Similarities in the timewise trajectory indicated that HGF enhances neuronal development without drastically altering cell fate

Next, we evaluated whether the SCI samples exhibited similar transcriptomic trajectories irrespective of HGF administration. This was an inevitable step for evaluating the temporal variation in the effect of HGF because the assessment would be simpler if the baseline transcriptomic changes over time were the same in HGF + and control samples than if they were inconsistent.

First, we quantified the number of overlapping upregulated/downregulated genes (selected at Fig. 1D) between the HGF + group and the control group, and the intersection of the Venn diagrams contained the most genes in both categories (Fig. 2A), indicating that the majority of the transcriptional changes observed over time were shared. The results of enrichment analyses conducted on the gene subsets (Fig. 2A: HGF + , orange; common (com.), green; and control, blue) also showed that the common subset had the largest number of GO terms (Fig. 2B), consistent with the results in Fig. 2A.

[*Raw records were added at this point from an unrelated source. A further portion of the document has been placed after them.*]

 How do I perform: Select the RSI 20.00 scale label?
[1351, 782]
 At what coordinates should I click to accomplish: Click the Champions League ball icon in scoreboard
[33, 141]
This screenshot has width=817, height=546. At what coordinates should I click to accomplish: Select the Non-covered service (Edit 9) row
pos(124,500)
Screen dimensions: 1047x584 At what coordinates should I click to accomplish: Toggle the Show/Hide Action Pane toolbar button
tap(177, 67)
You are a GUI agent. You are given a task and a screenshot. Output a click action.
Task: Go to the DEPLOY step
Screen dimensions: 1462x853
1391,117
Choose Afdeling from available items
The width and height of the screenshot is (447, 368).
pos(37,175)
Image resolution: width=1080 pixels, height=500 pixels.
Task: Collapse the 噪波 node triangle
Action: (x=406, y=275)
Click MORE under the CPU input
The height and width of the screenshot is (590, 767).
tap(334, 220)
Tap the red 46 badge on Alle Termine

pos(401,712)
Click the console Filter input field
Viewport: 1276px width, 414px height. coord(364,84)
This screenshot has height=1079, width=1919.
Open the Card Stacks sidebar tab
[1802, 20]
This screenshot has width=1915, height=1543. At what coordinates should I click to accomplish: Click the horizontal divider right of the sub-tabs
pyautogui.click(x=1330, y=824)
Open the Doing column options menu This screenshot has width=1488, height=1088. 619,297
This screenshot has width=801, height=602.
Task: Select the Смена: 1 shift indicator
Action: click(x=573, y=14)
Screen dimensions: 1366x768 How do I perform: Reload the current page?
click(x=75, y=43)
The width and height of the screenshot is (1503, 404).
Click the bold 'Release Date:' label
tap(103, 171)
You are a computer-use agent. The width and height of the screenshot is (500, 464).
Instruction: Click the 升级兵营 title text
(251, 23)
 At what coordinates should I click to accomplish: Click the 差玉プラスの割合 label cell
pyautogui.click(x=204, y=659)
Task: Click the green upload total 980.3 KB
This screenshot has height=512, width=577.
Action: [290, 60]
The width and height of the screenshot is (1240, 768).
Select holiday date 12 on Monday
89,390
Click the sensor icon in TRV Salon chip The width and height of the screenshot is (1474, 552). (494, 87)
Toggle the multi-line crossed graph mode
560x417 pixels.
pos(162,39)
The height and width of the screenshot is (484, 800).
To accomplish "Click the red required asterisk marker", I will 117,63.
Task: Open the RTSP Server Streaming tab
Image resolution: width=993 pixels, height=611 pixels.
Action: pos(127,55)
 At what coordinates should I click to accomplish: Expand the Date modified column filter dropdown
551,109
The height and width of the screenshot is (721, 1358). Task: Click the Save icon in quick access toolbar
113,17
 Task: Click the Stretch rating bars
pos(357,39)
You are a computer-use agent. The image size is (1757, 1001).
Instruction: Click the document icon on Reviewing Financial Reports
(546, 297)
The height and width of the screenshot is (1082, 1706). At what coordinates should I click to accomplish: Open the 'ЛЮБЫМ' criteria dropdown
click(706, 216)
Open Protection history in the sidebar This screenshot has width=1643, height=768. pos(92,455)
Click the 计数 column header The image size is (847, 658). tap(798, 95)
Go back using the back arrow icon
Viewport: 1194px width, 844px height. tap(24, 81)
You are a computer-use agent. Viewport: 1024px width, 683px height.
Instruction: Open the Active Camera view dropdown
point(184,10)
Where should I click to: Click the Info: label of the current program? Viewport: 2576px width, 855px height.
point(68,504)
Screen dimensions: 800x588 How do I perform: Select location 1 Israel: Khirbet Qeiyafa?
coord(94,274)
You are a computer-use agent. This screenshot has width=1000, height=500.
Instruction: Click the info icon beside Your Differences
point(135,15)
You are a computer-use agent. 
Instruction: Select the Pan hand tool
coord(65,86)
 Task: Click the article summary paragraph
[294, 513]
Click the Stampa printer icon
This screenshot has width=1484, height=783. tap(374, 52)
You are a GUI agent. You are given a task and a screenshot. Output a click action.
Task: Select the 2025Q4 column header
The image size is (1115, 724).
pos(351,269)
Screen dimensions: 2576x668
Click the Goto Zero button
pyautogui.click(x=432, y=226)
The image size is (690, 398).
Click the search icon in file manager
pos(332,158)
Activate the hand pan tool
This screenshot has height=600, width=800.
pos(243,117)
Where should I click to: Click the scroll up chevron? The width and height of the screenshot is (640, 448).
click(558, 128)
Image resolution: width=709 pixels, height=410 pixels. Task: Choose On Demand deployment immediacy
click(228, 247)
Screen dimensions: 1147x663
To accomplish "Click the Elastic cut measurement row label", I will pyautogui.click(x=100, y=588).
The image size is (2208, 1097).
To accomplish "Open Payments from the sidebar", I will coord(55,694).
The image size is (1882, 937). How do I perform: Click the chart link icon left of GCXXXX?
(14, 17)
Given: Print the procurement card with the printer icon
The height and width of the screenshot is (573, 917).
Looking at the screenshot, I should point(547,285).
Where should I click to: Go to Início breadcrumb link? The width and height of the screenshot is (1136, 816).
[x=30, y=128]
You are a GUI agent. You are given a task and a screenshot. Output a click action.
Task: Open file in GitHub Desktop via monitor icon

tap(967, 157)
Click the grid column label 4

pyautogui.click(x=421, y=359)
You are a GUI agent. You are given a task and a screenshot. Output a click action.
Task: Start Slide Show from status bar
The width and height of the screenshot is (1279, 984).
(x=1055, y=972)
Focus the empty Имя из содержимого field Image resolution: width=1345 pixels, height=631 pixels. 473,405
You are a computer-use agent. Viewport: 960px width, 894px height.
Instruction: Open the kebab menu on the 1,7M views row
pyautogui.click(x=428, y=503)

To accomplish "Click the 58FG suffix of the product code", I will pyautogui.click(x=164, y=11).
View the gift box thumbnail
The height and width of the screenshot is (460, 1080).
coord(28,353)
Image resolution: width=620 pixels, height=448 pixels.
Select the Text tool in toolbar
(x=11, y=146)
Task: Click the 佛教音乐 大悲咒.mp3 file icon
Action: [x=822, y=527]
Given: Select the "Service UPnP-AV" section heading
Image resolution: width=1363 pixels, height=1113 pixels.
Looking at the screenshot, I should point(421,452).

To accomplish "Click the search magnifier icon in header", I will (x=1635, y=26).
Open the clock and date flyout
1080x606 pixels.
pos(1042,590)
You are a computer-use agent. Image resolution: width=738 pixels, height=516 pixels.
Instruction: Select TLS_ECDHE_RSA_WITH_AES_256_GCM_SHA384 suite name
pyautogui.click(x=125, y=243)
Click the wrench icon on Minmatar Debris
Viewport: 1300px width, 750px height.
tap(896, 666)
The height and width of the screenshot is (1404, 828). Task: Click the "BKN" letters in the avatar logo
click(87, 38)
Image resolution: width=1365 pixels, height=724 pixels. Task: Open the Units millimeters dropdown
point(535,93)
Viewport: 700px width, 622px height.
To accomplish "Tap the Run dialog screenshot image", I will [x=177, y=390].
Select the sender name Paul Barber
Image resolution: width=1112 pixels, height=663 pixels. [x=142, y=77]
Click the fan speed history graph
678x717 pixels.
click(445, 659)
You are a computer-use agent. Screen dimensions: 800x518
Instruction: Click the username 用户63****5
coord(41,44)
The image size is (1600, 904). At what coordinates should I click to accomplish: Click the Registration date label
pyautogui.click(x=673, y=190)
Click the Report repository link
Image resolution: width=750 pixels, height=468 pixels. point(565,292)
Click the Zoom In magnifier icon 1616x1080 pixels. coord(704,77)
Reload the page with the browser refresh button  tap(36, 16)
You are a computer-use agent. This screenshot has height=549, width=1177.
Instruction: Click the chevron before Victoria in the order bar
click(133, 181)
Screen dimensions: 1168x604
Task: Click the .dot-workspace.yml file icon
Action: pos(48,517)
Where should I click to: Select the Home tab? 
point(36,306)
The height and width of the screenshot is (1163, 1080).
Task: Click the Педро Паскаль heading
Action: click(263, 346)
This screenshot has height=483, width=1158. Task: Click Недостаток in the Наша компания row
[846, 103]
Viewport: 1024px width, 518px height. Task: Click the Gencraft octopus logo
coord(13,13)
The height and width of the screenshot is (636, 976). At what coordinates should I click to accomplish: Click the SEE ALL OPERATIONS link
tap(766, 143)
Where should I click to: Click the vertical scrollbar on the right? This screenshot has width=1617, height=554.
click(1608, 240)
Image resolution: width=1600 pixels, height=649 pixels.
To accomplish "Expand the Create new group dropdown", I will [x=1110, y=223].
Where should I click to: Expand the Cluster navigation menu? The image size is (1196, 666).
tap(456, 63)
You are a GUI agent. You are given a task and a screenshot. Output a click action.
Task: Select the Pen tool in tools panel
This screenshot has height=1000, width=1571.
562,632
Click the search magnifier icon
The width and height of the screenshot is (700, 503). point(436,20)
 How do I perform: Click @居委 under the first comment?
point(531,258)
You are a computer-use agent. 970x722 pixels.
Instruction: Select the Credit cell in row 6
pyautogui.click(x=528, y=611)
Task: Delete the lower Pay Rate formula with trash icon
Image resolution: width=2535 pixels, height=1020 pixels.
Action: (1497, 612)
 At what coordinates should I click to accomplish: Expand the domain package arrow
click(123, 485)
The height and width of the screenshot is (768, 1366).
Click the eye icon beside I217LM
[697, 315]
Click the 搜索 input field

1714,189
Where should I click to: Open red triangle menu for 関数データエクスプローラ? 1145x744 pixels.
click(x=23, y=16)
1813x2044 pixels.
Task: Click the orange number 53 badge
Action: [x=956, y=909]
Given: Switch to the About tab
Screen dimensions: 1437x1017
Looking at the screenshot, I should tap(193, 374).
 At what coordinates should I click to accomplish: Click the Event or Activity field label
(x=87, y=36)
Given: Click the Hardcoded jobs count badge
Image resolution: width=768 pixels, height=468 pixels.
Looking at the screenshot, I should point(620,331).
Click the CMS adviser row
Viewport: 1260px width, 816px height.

SCI samples exhibited similar trajectories regardless of HGF status. A Venn diagrams of upregulated genes (left) and downregulated genes (right). B Venn diagrams of upregulated (left) and downregulated (right) GO terms. C, D The 30 most significant GO terms for the (C) upregulated genes and (D) downregulated genes. E Numbers of GOTRGs in each gene subset. The top 18 significantly upregulated GO terms unique to the common gene subset (denoted as com.) were selected. F Venn diagrams of the top 30 upregulated GO terms (top) and downregulated GO terms (bottom)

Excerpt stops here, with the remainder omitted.